This is a fairly simple invite-only backend for user-registration, designed to make private beta and user signups through invitation as painless as possible.
This reusable Django applications provides many useful things to a site under private (closed) beta:
-
A form that allows users to enter their email address so that you can send them an invite or a site launch notification later.
-
A middleware that locks the site down for non-logged in users. If you control account creation this is a very effective way of limiting a site to beta testers only.
-
A user invitation workflow:
- User fills out an invitation form, entering an email address.
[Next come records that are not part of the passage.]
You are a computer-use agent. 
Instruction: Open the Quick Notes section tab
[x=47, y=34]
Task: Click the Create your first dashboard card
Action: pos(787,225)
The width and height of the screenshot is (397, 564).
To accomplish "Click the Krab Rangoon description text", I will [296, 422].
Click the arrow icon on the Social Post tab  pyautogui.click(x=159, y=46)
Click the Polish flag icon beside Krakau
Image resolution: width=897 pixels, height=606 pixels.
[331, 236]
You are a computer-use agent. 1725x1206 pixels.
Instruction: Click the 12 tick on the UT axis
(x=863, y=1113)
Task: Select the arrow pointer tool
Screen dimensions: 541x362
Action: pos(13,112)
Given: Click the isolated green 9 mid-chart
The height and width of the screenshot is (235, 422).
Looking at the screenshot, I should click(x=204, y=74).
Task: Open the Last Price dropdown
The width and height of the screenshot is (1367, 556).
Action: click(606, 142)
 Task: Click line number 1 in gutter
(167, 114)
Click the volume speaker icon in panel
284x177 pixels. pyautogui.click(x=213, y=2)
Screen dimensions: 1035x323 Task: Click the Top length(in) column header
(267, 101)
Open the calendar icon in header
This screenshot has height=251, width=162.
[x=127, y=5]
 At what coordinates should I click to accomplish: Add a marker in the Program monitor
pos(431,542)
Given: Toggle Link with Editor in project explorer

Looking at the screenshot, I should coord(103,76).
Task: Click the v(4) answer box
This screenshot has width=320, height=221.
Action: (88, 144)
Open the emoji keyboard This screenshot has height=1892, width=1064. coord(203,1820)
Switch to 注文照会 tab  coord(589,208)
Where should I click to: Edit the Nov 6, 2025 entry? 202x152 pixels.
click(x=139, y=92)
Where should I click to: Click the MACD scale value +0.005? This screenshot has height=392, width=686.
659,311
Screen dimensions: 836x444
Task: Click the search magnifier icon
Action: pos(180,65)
- An invitation code is created and sent to the email address.
- User is able to register in with the invitation code and begin contributing to your site.
- The new user has a quota restrictions.
Various methods of extending and customizing the invitation process are also provided.
In order to use invite-registration, you will need to have a functioning installation of Django 1.0 or newer; you will need user-registration (http://pypi.python.org/pypi/django-registration/)
To use the invite form, you first need to add invite_registration
to
INSTALLED_APPS
in your settings file::
INSTALLED_APPS = (
...
'invite_registration',
)
You will also need to add ::
urlpatterns = patterns('',
...
(r'^invite/', include('invite_registration.urls')),
(r'^accounts/', include('invite_registration.backends.invite_only.urls')),
)
Add the setting INVITE_INITIAL_NUMBER_INVITATIONS
to your settings file;
this should be the initial quota each new user has.
Create the necessary templates for user-registration Create the necessary templates for invite-registration :
- invite_registration/invitation_form.html
- invite_registration/invitation_email_subject.txt is used for the subject of the invitation email.
- invite_registration/invitation_email.txt is used for the body of the invitation email.
Examples of all of these templates are not provided; you will need to create them yourself.
If you would like to allow users to log-in with their email address, set/add EmailAuthBackend as/to your authentication backend:
AUTHENTICATION_BACKENDS = (
...
'emailusernames.backends.EmailAuthBackend',
)
If you would also like to prevent non-logged-in users from viewing your site,
you can make use of invite_registration.middleware.PrivateBetaMiddleware
. This
middleware redirects all views to a specified location if a user is not logged in.
To use the middleware, add it to MIDDLEWARE_CLASSSES
in your settings file::
MIDDLEWARE_CLASSES = (
...
'invite_registration.middleware.PrivateBetaMiddleware',
)
There are a few settings that influence behavior of the middleware:
NEVER_ALLOW_VIEWS
A list of full view names that should never be displayed. This
list is checked before the others so that this middleware exhibits
deny then allow behavior.
ALWAYS_ALLOW_VIEWS
A list of full view names that should always pass through.
ALWAYS_ALLOW_MODULES
A list of modules that should always pass through. All
views in django.contrib.auth.views
, django.views.static
and privatebeta.views
will pass through unless they are
explicitly prohibited in PRIVATEBETA_NEVER_ALLOW_VIEWS
REDIRECT_URL
The URL to redirect to. Can be relative or absolute.